> **DIRECTIONS FOR THIS TASK**
Copy the lines below word for word, leaving out the pictures.

> **MATERIALS PROVIDED**

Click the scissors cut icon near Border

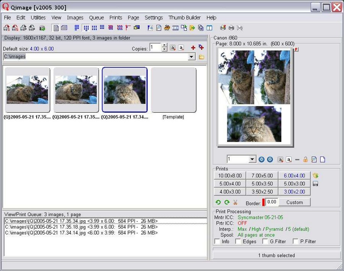235,203
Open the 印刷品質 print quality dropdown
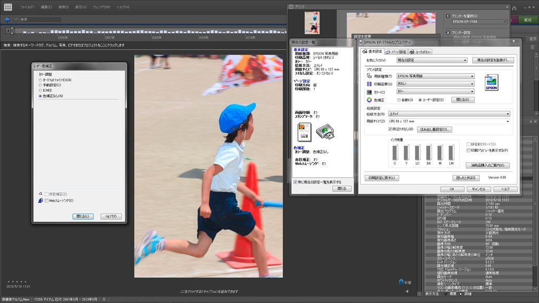Screen dimensions: 539x303 (434, 84)
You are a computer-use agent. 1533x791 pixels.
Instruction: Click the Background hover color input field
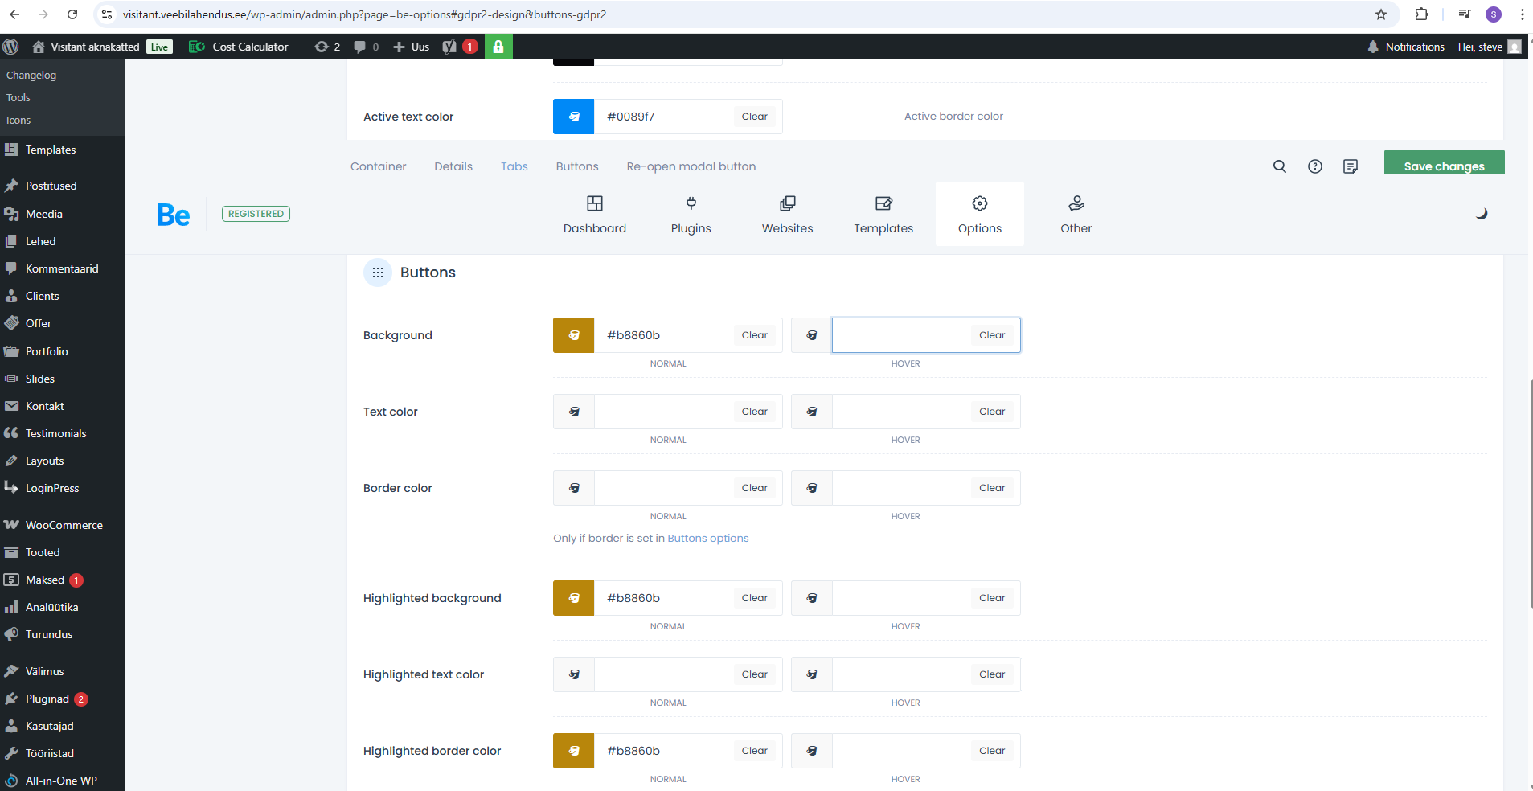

> **ANSWER TO THIS TASK**
Click the scissors cut icon near Border

235,203
Open the 印刷品質 print quality dropdown
Screen dimensions: 539x303 (434, 84)
You are a computer-use agent. 1533x791 pixels.
Instruction: Click the Background hover color input field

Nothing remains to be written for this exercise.